= Instructions =
[a] Answer each question from the Hadoop Record I/O overview, one per line, marking them (i), (ii) and (iii):
(i) Which package name heads the overview?
(ii) Which three kinds of data streams are named as examples?
(iii) In which two situations is manually written serialization code said to be especially prone to bugs?
[b] Rewrite the Hadoop Record I/O overview from "Package org.apache.jute" to "language-neutral manner.", changing "translator" to "compiler".

= Source extract =
------------------------------------------------------------
Package org.apache.jute
Hadoop record I/O contains classes and a record description language
translator for simplifying serialization and deserialization of records in a
language-neutral manner.
Introduction
Software systems of any significant complexity require mechanisms for data interchange with the outside world. These interchanges typically involve the marshaling and unmarshaling of logical units of data to and from data streams (files, network connections, memory buffers etc.). Applications usually have some code for serializing and deserializing the data types that they manipulate embedded in them. The work of serialization has several features that make automatic code generation for it worthwhile. Given a particular output encoding (binary, XML, etc.), serialization of primitive types and simple compositions of primitives (structs, vectors etc.) is a very mechanical task. Manually written serialization code can be susceptible to bugs especially when records have a large number of fields or a record definition changes between software versions. Lastly, it can be very useful for applications written in different programming languages to be able to share and interchange data. This can be made a lot easier by describing the data records manipulated by these applications in a language agnostic manner and using the descriptions to derive implementations of serialization in multiple target languages. This document describes Hadoop Record I/O, a mechanism that is aimed at- enabling the specification of simple serializable data types (records)
------------------------------------------------------------
= Dataset excerpt =
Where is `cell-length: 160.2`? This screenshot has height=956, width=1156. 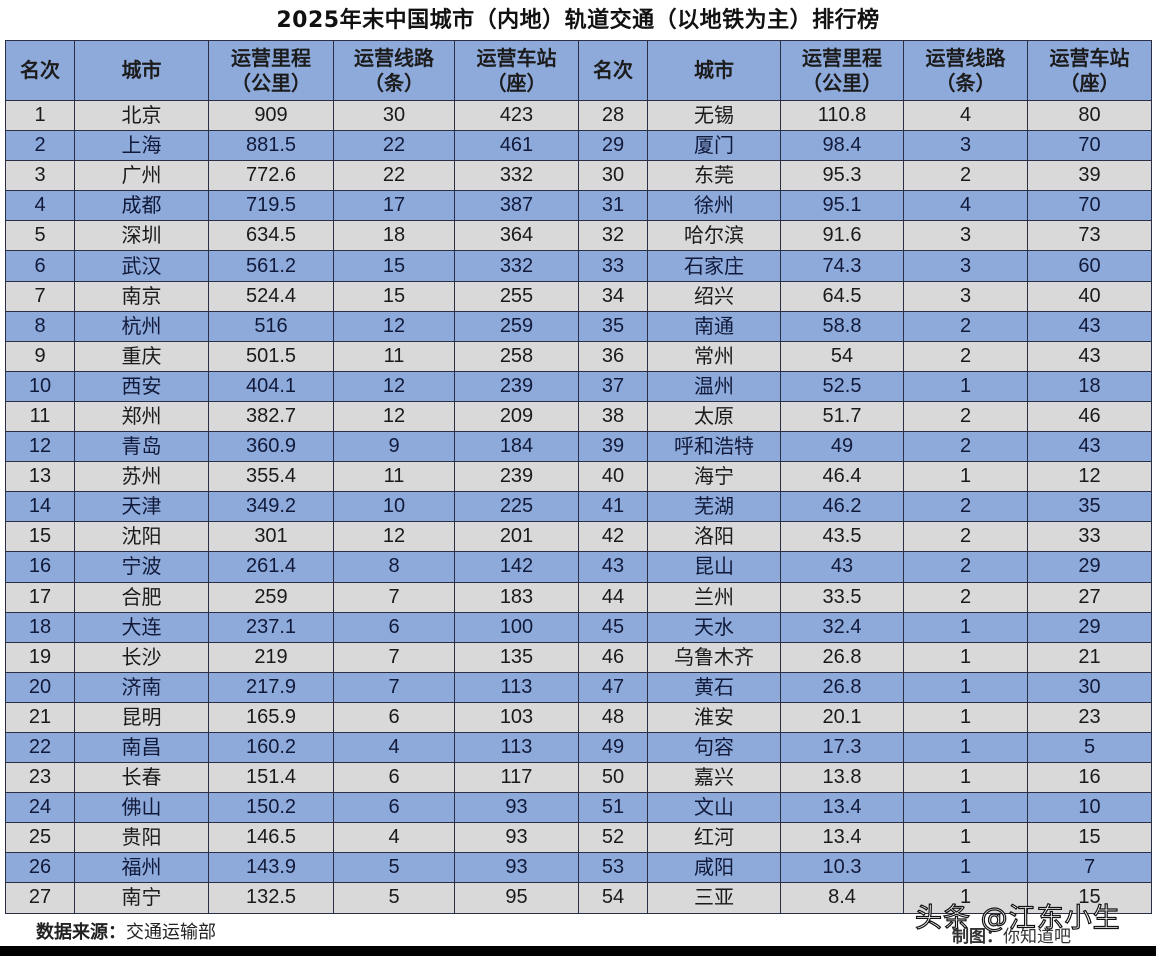 cell-length: 160.2 is located at coordinates (271, 748).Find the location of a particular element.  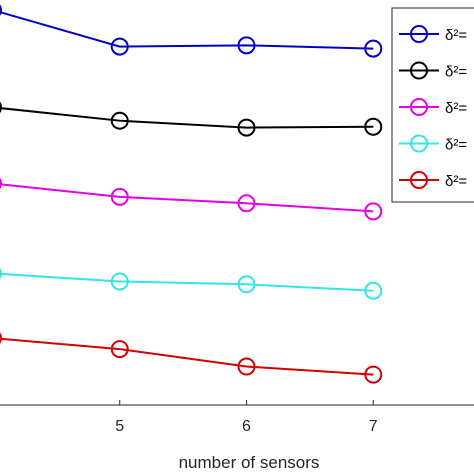

axes: 5 6 7 is located at coordinates (237, 418).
------------------------------------------------------------
= Answers to the exercises =
[a]
(i) org.apache.jute
(ii) Files, network connections and memory buffers
(iii) When records have a large number of fields, or when a record definition changes between software versions

[b]
Package org.apache.jute
Hadoop record I/O contains classes and a record description language
compiler for simplifying serialization and deserialization of records in a
language-neutral manner.